In September 2015, Young requested an external investigation. Bennion was replaced as chief of C&P in November 2015, while remaining over the Employee Health section of Administrative Medicine. A senior VA official informed Johnson via email, "We are taking appropriate actions," following the federal investigation and report—although, to date, whether either Bennion or Gribbin received any sanctions for their mismanagement of C&P, beyond the former being transferred, has yet to come to light.

In the wake of the Bennion debacle, success and promotions have continued for some in the VA. Young was transferred to Washington, D.C., as deputy under-secretary for health of operations and management last year. He wrote to the Salt Lake City VA staff, "You are the best! Your success in caring for Veterans is a big reason why I have been afforded this opportunity."
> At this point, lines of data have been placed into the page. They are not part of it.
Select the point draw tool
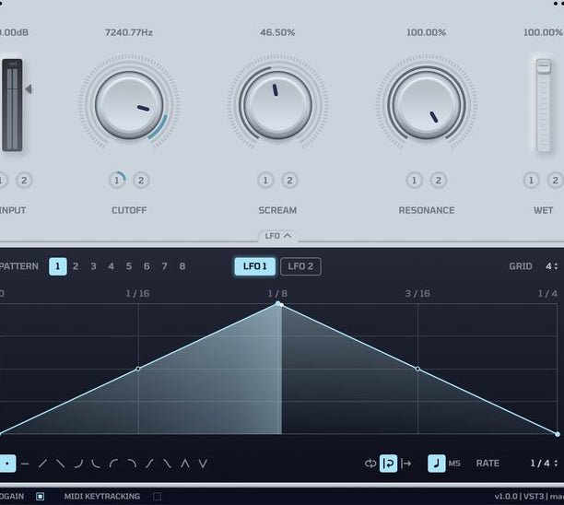 (x=7, y=464)

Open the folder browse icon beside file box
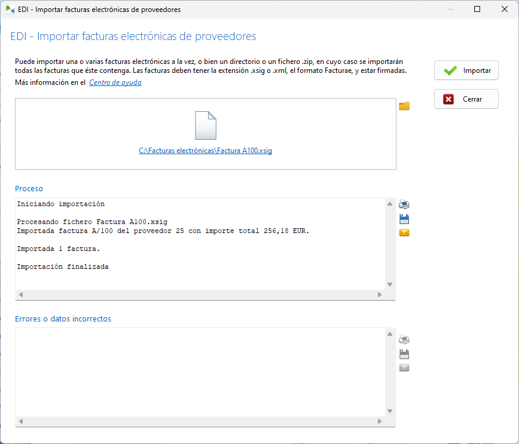pos(404,106)
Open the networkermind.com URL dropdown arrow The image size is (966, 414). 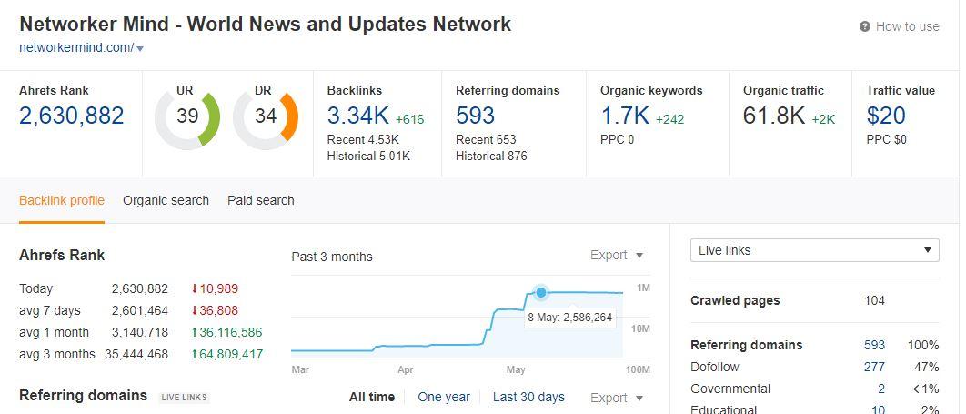point(140,48)
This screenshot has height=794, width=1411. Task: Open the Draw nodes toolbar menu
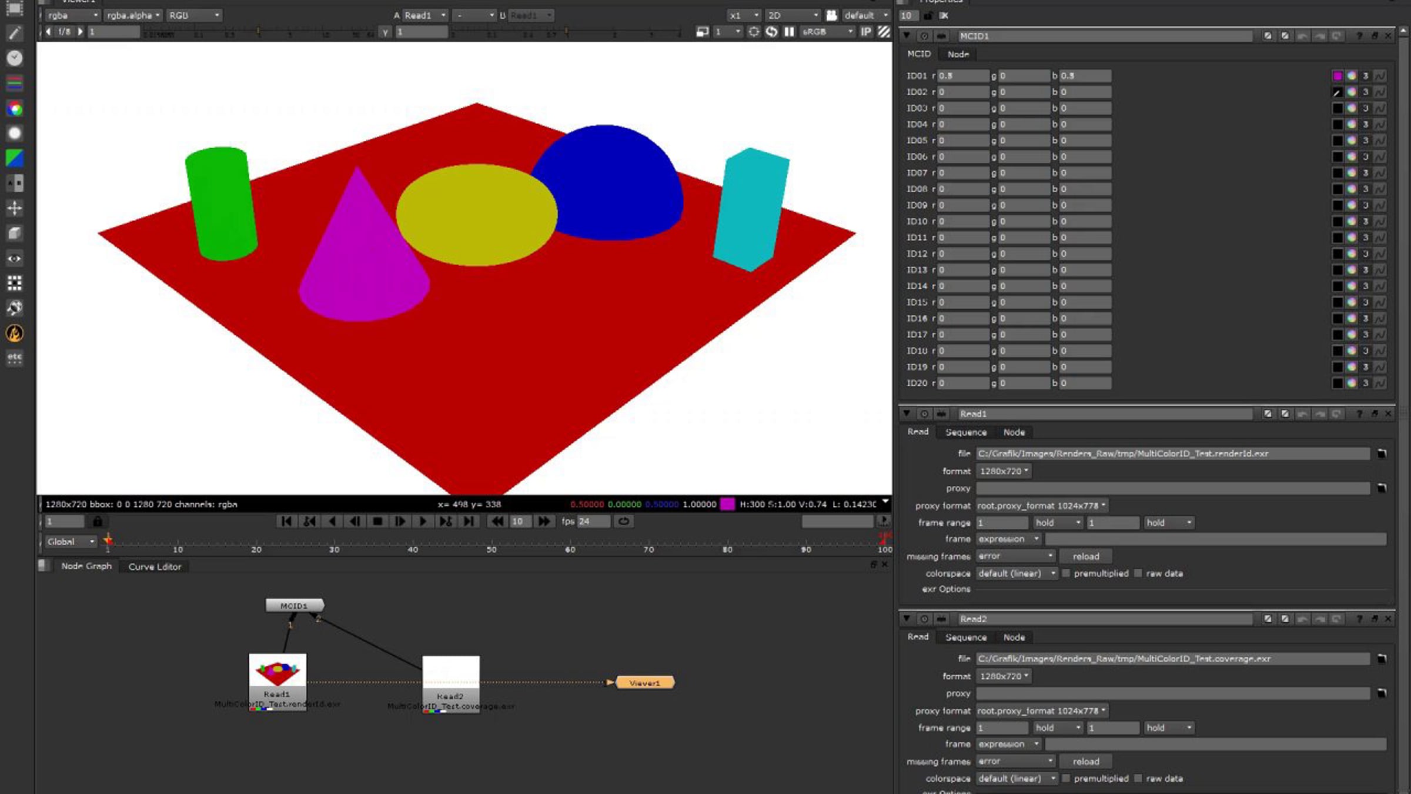[15, 34]
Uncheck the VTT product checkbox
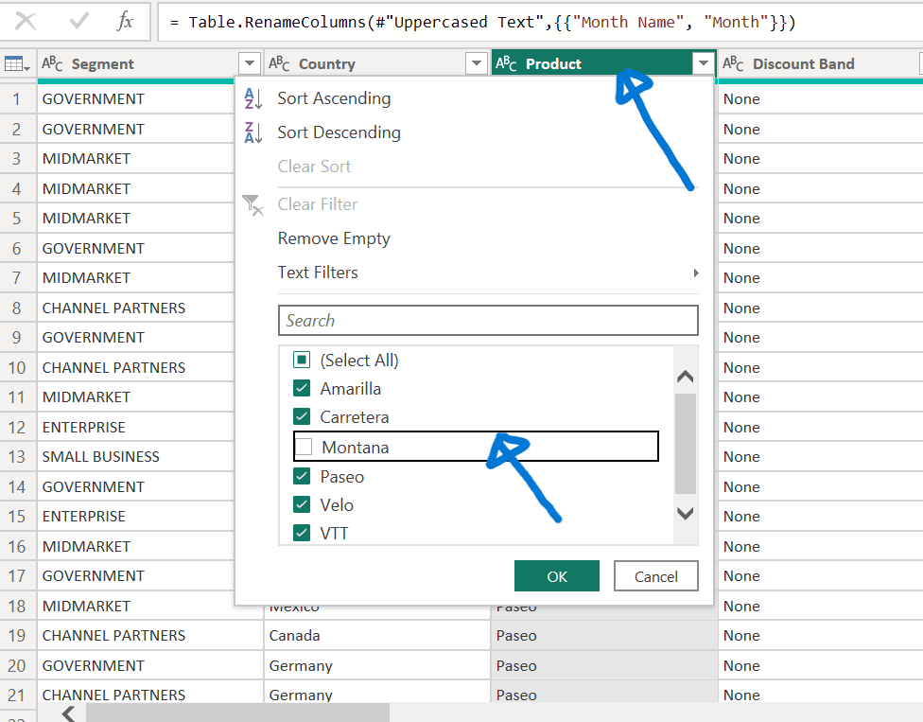Image resolution: width=923 pixels, height=722 pixels. [302, 533]
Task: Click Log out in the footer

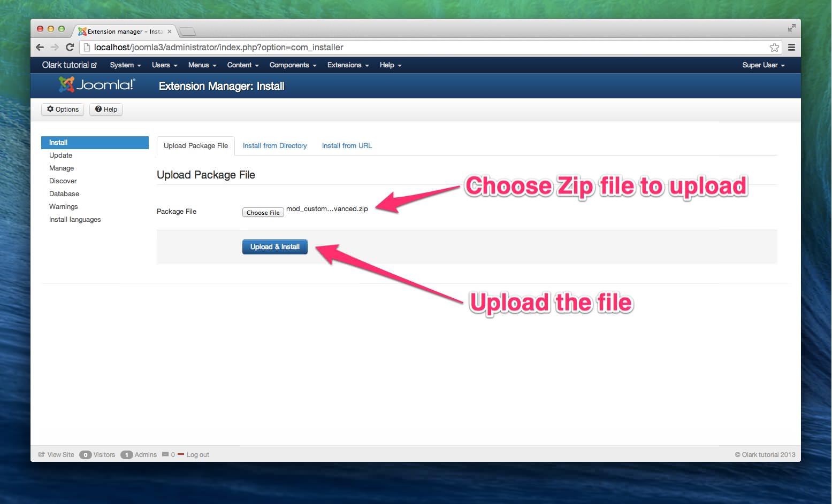Action: [197, 455]
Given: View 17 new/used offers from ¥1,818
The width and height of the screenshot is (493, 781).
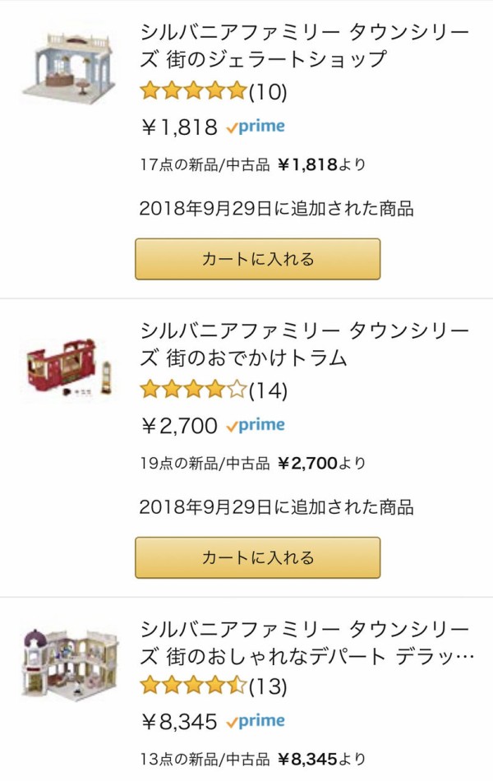Looking at the screenshot, I should [253, 165].
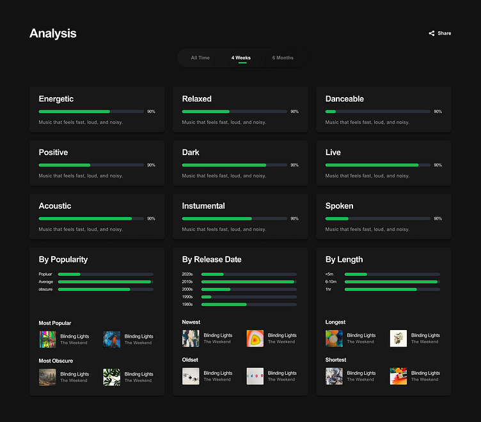Screen dimensions: 481x422
Task: Click the Energetic progress bar
Action: click(x=91, y=112)
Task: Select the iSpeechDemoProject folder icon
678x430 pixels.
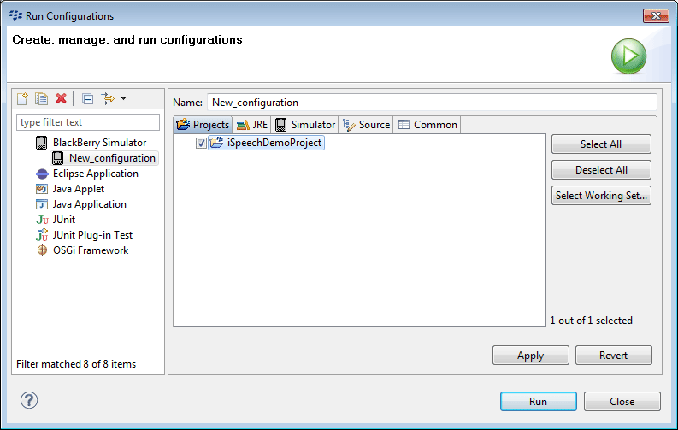Action: [216, 143]
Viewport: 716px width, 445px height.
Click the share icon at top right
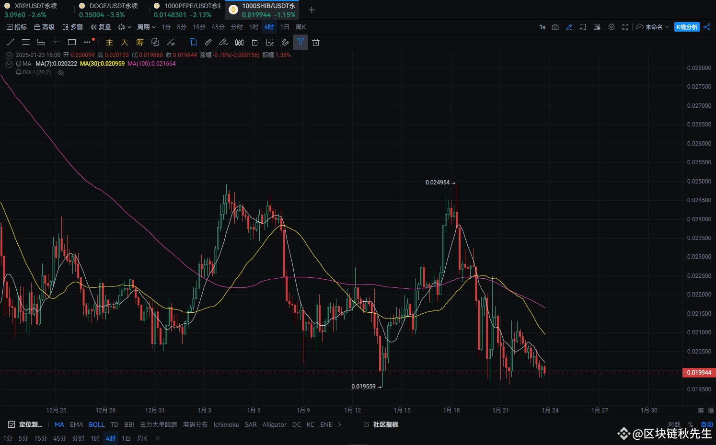click(x=707, y=27)
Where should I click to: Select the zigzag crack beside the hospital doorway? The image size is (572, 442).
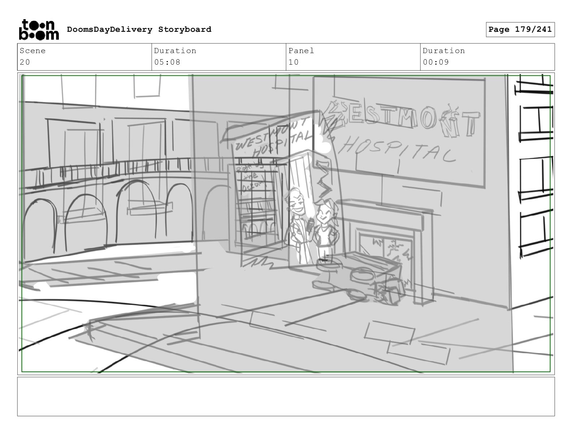click(325, 181)
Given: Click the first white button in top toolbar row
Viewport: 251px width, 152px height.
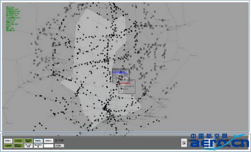Looking at the screenshot, I should tap(8, 141).
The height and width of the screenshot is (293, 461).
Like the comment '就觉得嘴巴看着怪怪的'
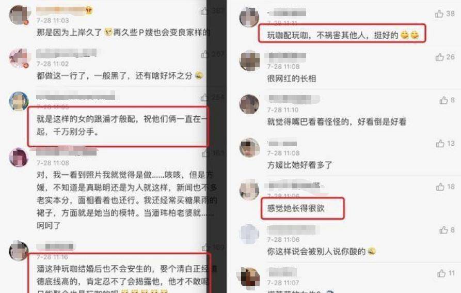[x=443, y=100]
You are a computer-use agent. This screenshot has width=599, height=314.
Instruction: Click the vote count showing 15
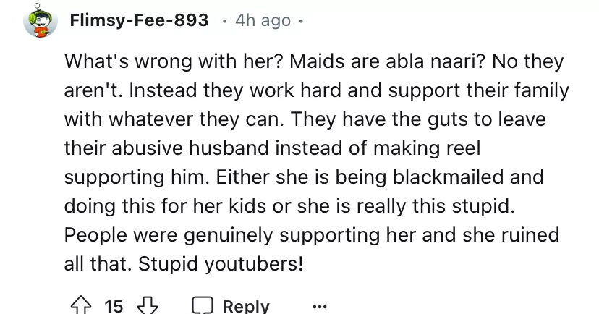[x=114, y=306]
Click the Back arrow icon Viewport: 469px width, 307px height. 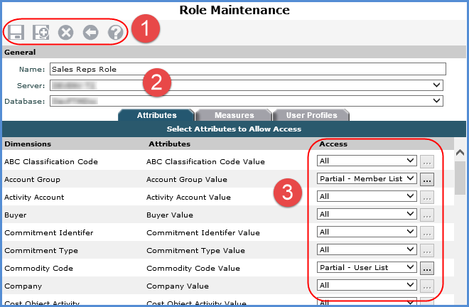tap(90, 32)
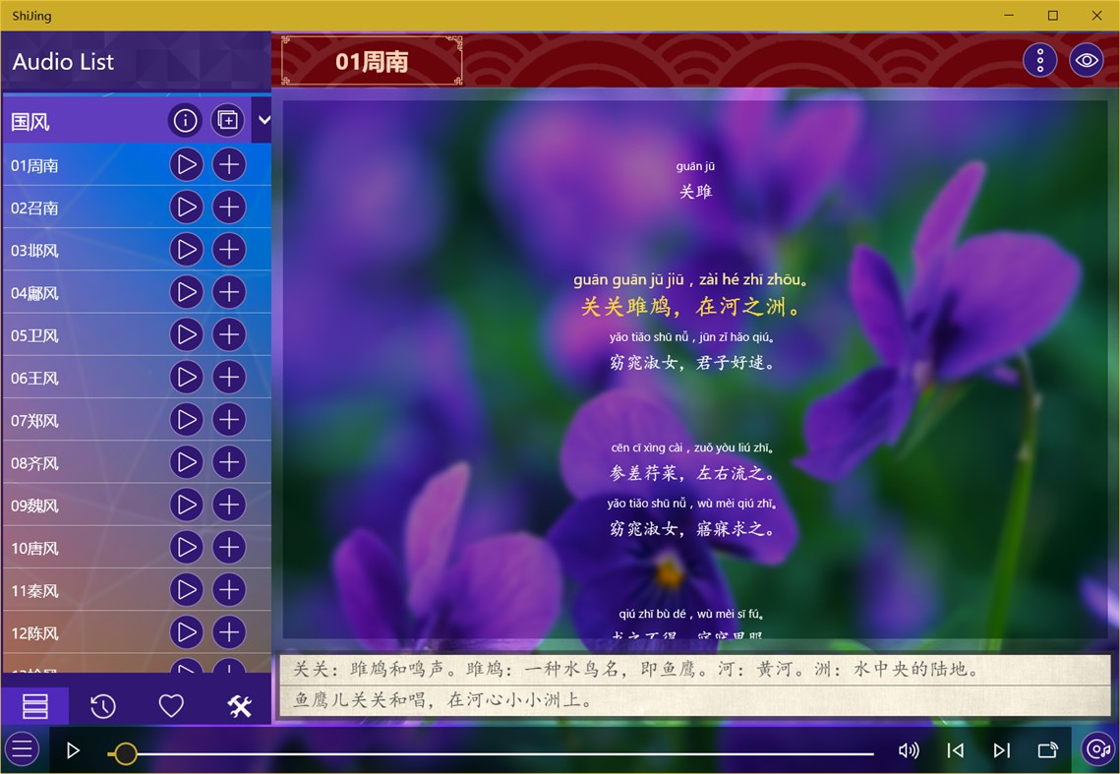Image resolution: width=1120 pixels, height=774 pixels.
Task: Collapse the 国风 category chevron
Action: 263,119
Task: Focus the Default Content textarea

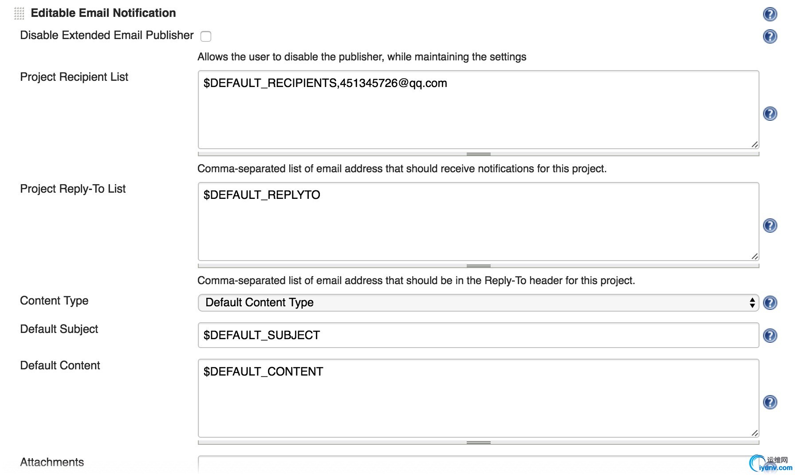Action: click(x=478, y=398)
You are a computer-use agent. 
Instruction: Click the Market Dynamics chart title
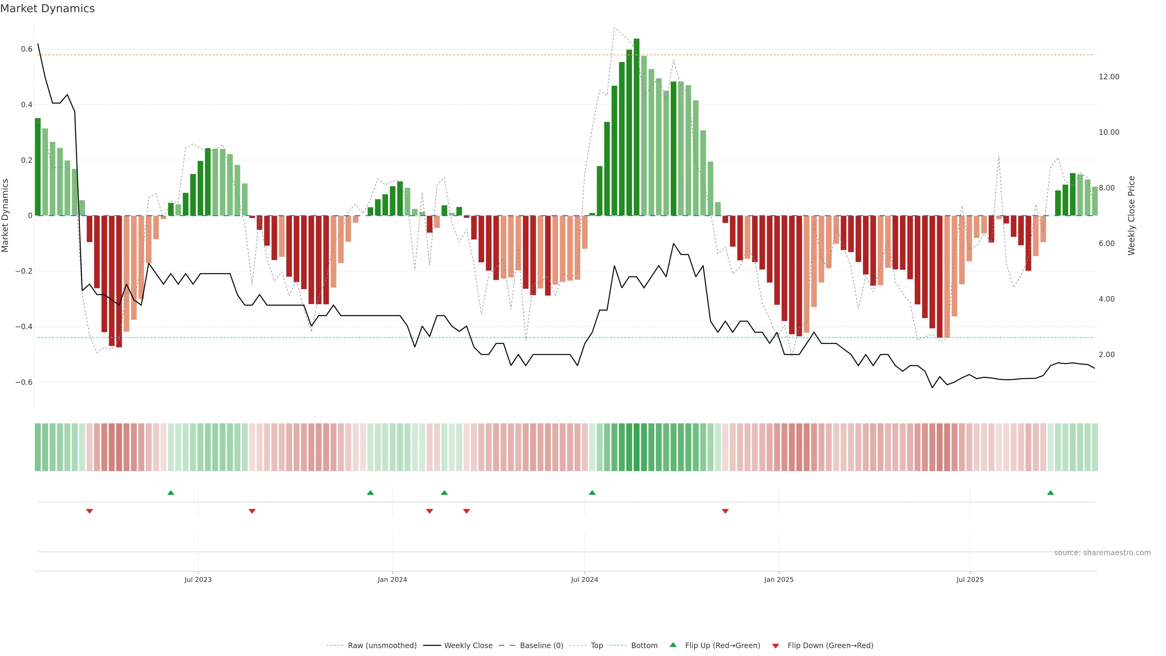[48, 9]
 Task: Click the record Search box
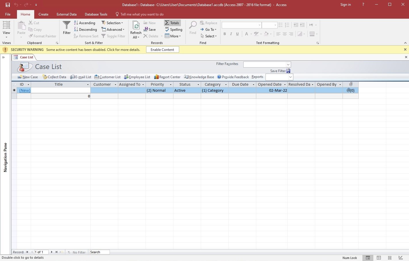tap(99, 252)
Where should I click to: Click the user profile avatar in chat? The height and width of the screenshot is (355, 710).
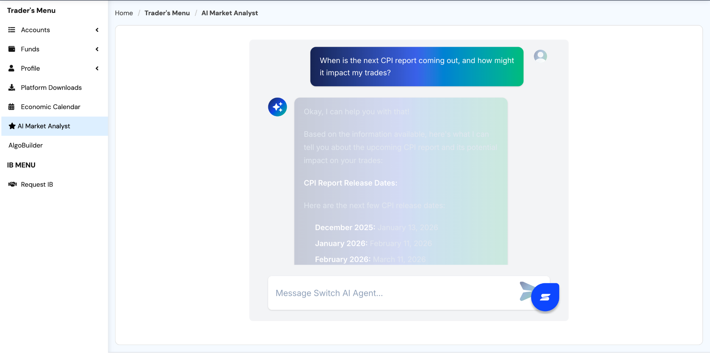click(x=540, y=55)
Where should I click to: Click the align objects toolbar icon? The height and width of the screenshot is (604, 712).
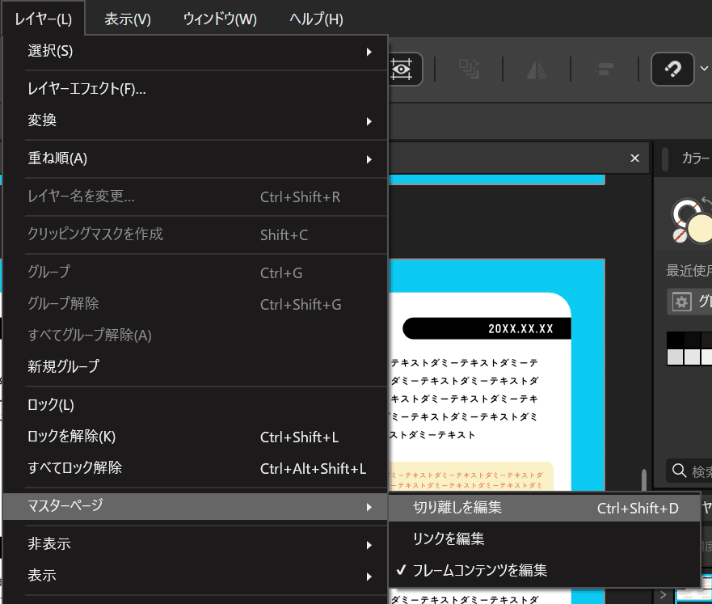click(x=605, y=70)
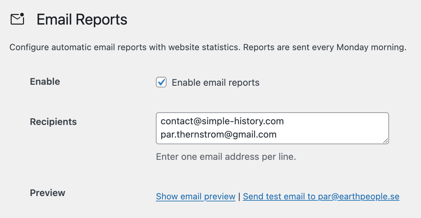Screen dimensions: 421x218
Task: Click the word "Reports" in the heading
Action: [105, 20]
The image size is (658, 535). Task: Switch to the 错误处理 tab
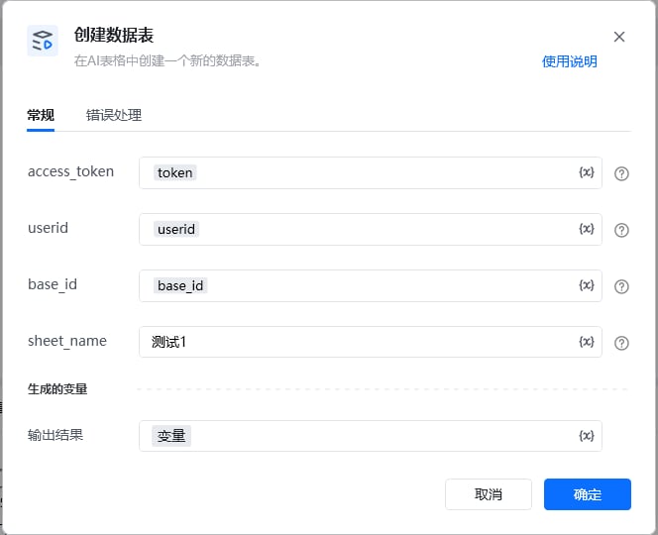coord(114,115)

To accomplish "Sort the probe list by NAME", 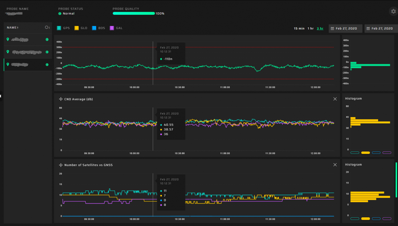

In early January 2017, Dr. Timothy Huhtala emailed staff that he would be the new chief of C&P prior to an "official" reorganization of the department. Five months later, Stovall was named Salt Lake VA's medical center director. A welcome reception was held, offering ice cream, lemonade, iced tea and water.

Along with questions over the extent to which Bennion's views still hold sway over Compensation and Pension, perhaps the biggest query in the wake of the federal investigation, is whether such anti-veteran views might be found elsewhere in the national VA system.

Judge John Baxter believes, "Within its budgetary and personnel limitations, the staff at the VA do their very best to serve the veterans that have legitimate claims that need to be addressed." When it came to the claims made in the report by doctors, which he called "disturbing," he argues there are two ways of looking at it. If it was simply an anomaly, then Bennion's transfer would have resolved the issue. However, he says, "If this is systemic, then there is a huge problem."